• Exercise details: What is needed is every line from the one holding "Мегагрупп.ру (474, 2531)" to the last line of the data below, printed exactly and without pictures.
[Opening Supplied material section]
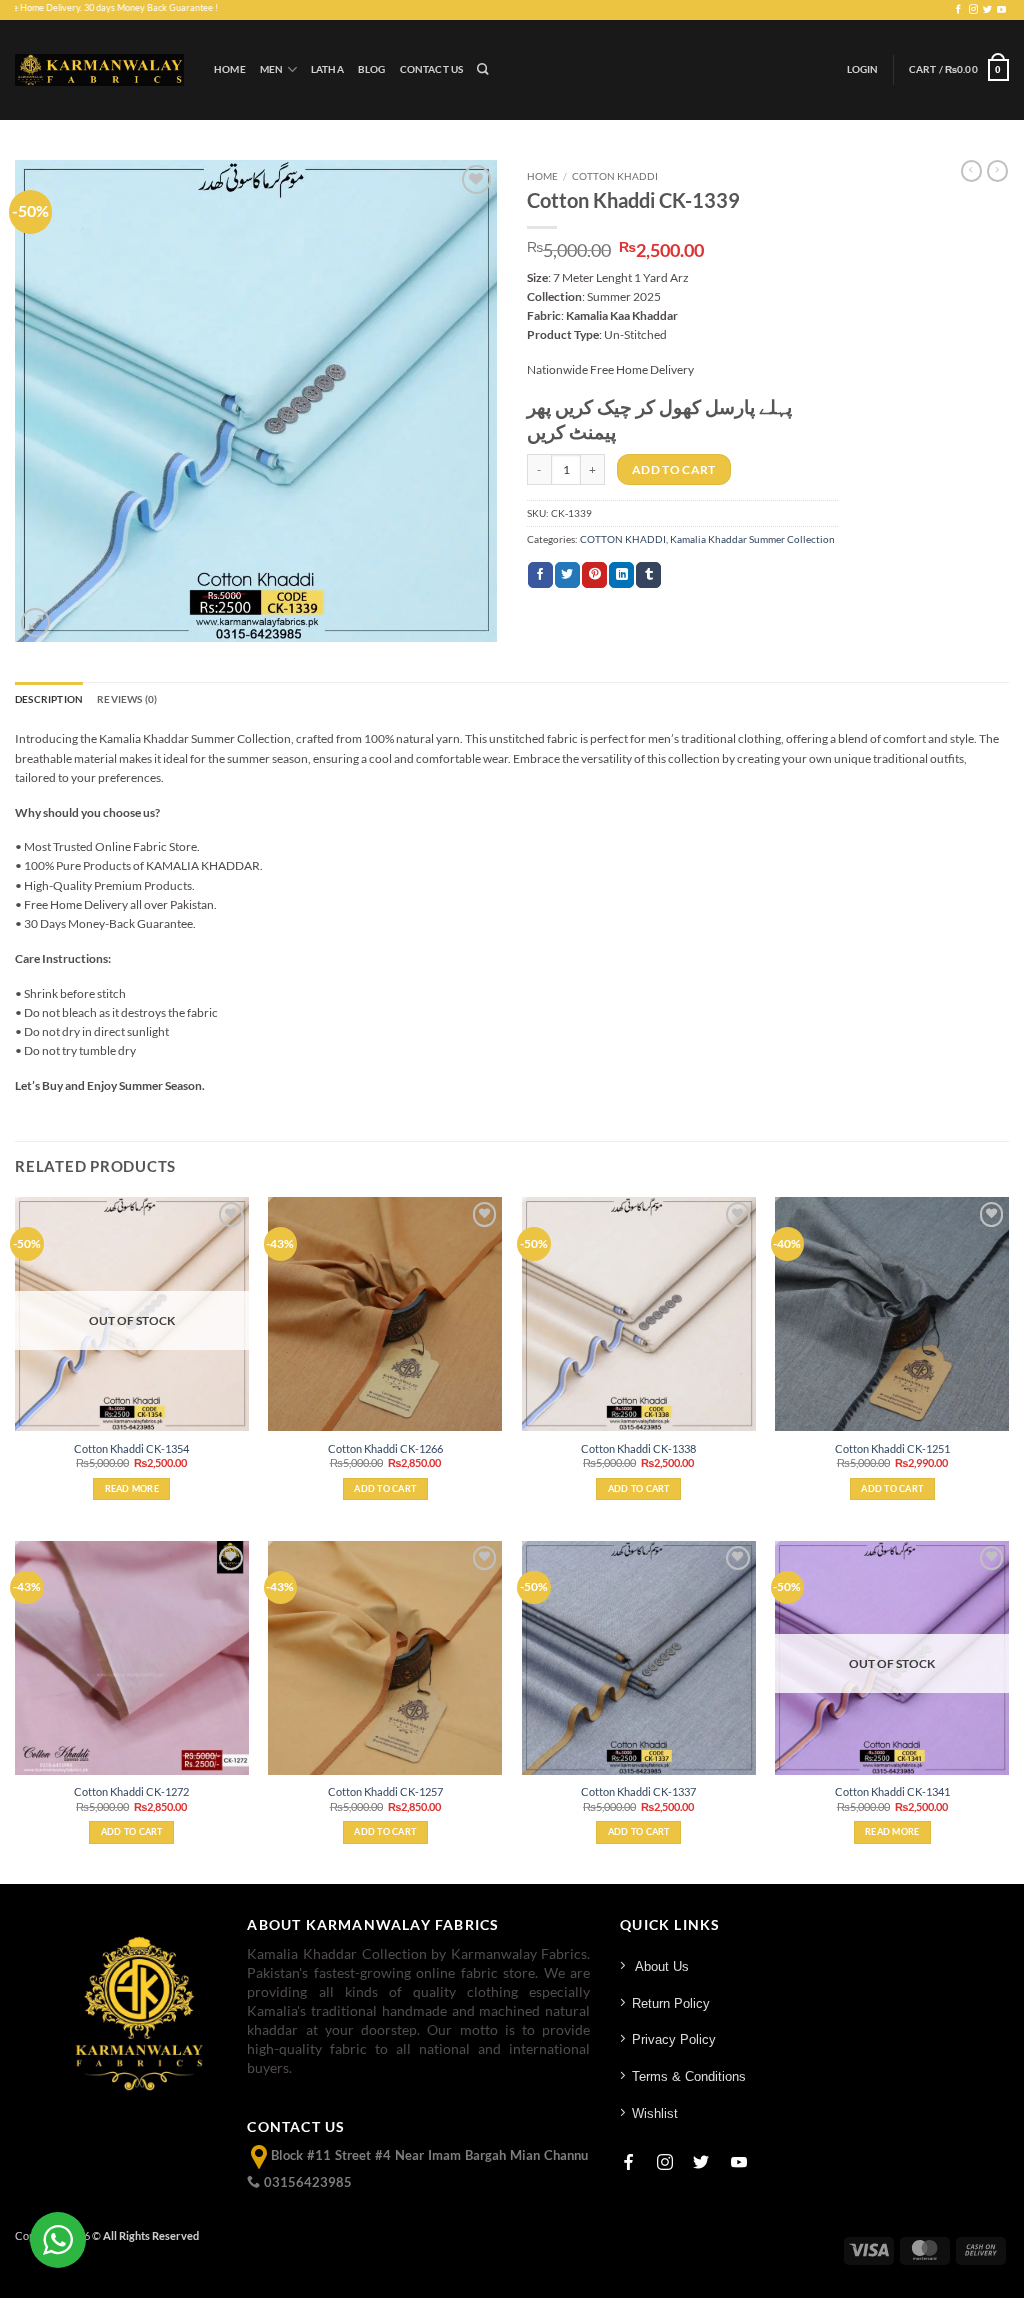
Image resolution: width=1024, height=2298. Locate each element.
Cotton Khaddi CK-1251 (892, 1448)
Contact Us (432, 69)
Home (230, 69)
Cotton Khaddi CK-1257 (385, 1791)
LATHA (327, 69)
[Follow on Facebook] (958, 10)
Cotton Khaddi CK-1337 (638, 1791)
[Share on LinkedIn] (621, 575)
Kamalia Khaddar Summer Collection (752, 539)
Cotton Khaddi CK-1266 (385, 1448)
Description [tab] (49, 699)
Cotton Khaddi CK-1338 (638, 1448)
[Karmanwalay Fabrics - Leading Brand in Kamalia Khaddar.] (99, 70)
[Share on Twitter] (567, 575)
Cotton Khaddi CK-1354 (131, 1448)
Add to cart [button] (385, 1488)
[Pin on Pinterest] (594, 575)
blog (372, 69)
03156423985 (306, 2182)
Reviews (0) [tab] (127, 699)
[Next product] (971, 171)
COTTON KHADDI (615, 176)
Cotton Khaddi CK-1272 (131, 1791)
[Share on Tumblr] (648, 575)
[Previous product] (997, 171)
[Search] (483, 70)
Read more (132, 1488)
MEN (272, 69)
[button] (863, 69)
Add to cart (674, 469)
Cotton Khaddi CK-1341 (892, 1791)
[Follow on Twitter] (987, 10)
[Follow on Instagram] (973, 10)
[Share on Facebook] (540, 575)
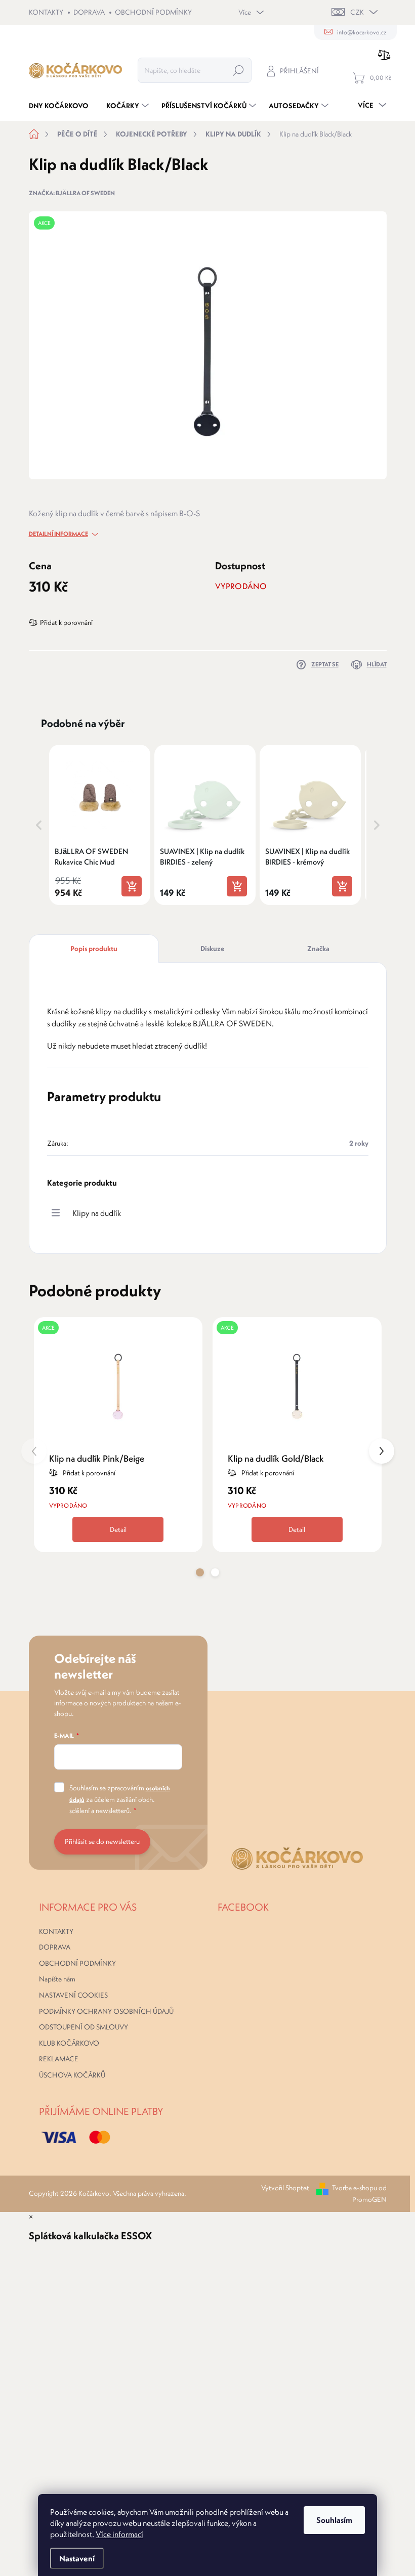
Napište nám (57, 1978)
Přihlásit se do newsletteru (102, 1841)
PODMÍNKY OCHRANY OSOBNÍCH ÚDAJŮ (106, 2011)
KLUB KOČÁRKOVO (69, 2043)
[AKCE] (118, 1384)
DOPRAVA (89, 12)
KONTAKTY (46, 12)
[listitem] (99, 825)
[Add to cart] (131, 886)
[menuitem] (62, 106)
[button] (39, 825)
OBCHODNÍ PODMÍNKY (153, 12)
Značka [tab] (318, 948)
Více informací (119, 2534)
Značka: (72, 193)
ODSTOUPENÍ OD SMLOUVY (83, 2026)
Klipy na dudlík (96, 1213)
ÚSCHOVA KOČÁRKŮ (72, 2075)
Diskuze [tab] (212, 948)
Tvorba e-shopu (354, 2187)
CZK (357, 12)
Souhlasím (334, 2520)
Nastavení (77, 2558)
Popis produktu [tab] (93, 948)
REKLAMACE (58, 2058)
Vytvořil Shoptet (285, 2187)
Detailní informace (58, 533)
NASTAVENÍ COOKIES (73, 1995)
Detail (118, 1529)
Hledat (238, 70)
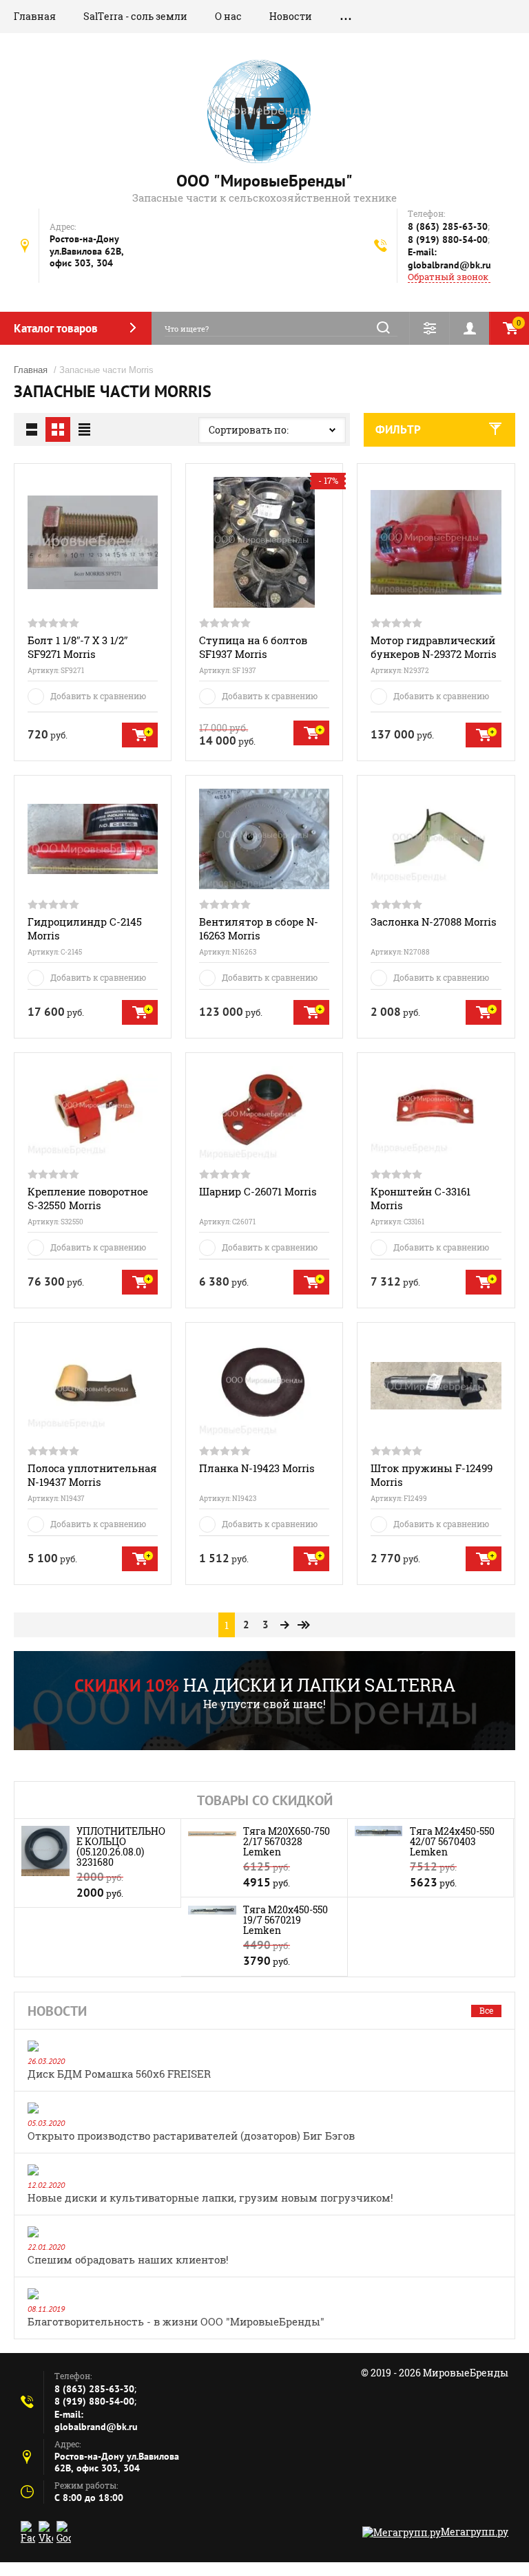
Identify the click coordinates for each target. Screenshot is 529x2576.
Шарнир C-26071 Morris (258, 1191)
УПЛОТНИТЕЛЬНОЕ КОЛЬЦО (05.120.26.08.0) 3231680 (120, 1846)
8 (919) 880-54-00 (448, 239)
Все (486, 2010)
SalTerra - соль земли (135, 16)
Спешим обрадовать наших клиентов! (128, 2259)
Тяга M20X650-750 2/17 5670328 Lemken (286, 1841)
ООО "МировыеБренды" (264, 180)
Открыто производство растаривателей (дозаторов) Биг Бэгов (191, 2135)
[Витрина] (57, 429)
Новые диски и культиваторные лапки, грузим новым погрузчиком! (210, 2197)
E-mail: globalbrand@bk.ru (449, 258)
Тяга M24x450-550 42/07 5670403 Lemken (452, 1841)
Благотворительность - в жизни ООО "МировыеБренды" (176, 2321)
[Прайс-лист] (84, 429)
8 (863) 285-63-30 (448, 226)
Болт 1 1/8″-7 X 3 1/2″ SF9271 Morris (77, 647)
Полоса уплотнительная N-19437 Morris (92, 1475)
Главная (35, 16)
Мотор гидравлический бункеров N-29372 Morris (434, 647)
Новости (290, 16)
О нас (228, 16)
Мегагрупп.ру (474, 2531)
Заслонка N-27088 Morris (434, 921)
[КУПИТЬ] (140, 735)
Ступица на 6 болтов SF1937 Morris (253, 647)
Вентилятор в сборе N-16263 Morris (258, 928)
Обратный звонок (448, 277)
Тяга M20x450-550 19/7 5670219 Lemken (285, 1920)
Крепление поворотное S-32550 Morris (88, 1198)
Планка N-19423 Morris (257, 1468)
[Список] (31, 429)
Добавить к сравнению (98, 695)
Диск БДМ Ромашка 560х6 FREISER (119, 2073)
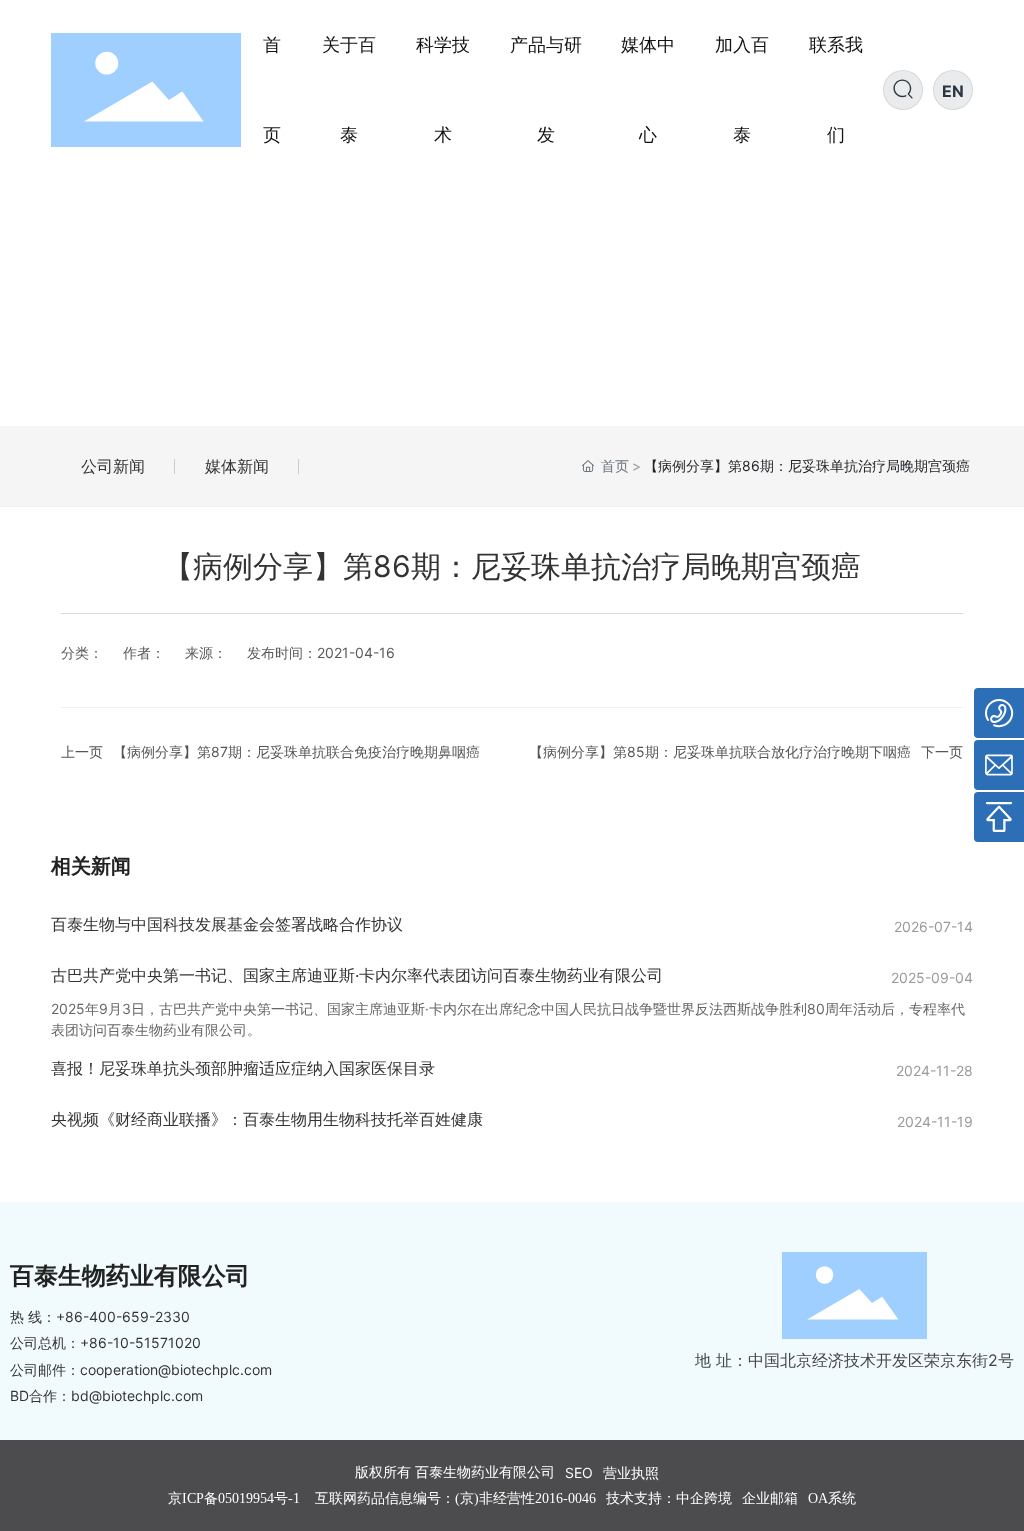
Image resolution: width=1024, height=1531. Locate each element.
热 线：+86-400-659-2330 (100, 1316)
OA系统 (832, 1498)
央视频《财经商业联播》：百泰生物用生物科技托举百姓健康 (267, 1119)
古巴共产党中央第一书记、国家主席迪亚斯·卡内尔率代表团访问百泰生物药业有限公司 (357, 975)
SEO (579, 1472)
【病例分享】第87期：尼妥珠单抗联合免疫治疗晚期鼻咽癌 (296, 751)
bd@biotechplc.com (137, 1395)
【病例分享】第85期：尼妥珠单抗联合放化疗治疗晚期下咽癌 (720, 751)
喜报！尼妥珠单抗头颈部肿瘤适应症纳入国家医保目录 (243, 1068)
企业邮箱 (770, 1498)
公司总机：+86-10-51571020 (105, 1342)
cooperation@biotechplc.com (176, 1369)
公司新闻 (113, 466)
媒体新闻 (237, 466)
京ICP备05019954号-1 (234, 1498)
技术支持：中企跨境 (669, 1498)
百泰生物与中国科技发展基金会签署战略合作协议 (227, 924)
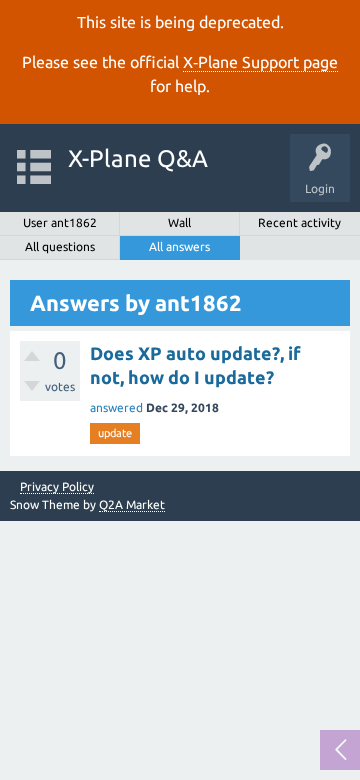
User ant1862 (60, 222)
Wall (179, 222)
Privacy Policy (57, 487)
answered (116, 407)
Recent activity (299, 222)
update (115, 433)
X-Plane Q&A (138, 158)
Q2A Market (132, 504)
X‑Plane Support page (260, 62)
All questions (60, 246)
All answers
[Closing Supplied material section]
• Task answer:
Мегагрупп.ру (474, 2531)
Заслонка N-27088 Morris (434, 921)
[КУПИТЬ] (140, 735)
Ступица на 6 болтов SF1937 Morris (253, 647)
Вентилятор в сборе N-16263 Morris (258, 928)
Обратный звонок (448, 277)
Тяга M20x450-550 19/7 5670219 Lemken (285, 1920)
Крепление поворотное S-32550 Morris (88, 1198)
Планка N-19423 Morris (257, 1468)
[Список] (31, 429)
Добавить к сравнению (98, 695)
Диск БДМ Ромашка 560х6 FREISER (119, 2073)
Image resolution: width=1024, height=1531. Locate each element.
热 线：+86-400-659-2330 (100, 1316)
OA系统 (832, 1498)
央视频《财经商业联播》：百泰生物用生物科技托举百姓健康 (267, 1119)
古巴共产党中央第一书记、国家主席迪亚斯·卡内尔率代表团访问百泰生物药业有限公司 (357, 975)
SEO (579, 1472)
【病例分享】第87期：尼妥珠单抗联合免疫治疗晚期鼻咽癌 (296, 751)
bd@biotechplc.com (137, 1395)
【病例分享】第85期：尼妥珠单抗联合放化疗治疗晚期下咽癌 (720, 751)
喜报！尼妥珠单抗头颈部肿瘤适应症纳入国家医保目录 (243, 1068)
企业邮箱 (770, 1498)
公司总机：+86-10-51571020 (105, 1342)
cooperation@biotechplc.com (176, 1369)
公司新闻 (113, 466)
媒体新闻 (237, 466)
京ICP备05019954号-1 (234, 1498)
技术支持：中企跨境 (669, 1498)
百泰生物与中国科技发展基金会签署战略合作协议 (227, 924)
User ant1862 (60, 222)
Wall (179, 222)
Privacy Policy (57, 487)
answered (116, 407)
Recent activity (299, 222)
update (115, 433)
X-Plane Q&A (138, 158)
Q2A Market (132, 504)
X‑Plane Support page (260, 62)
All questions (60, 246)
All answers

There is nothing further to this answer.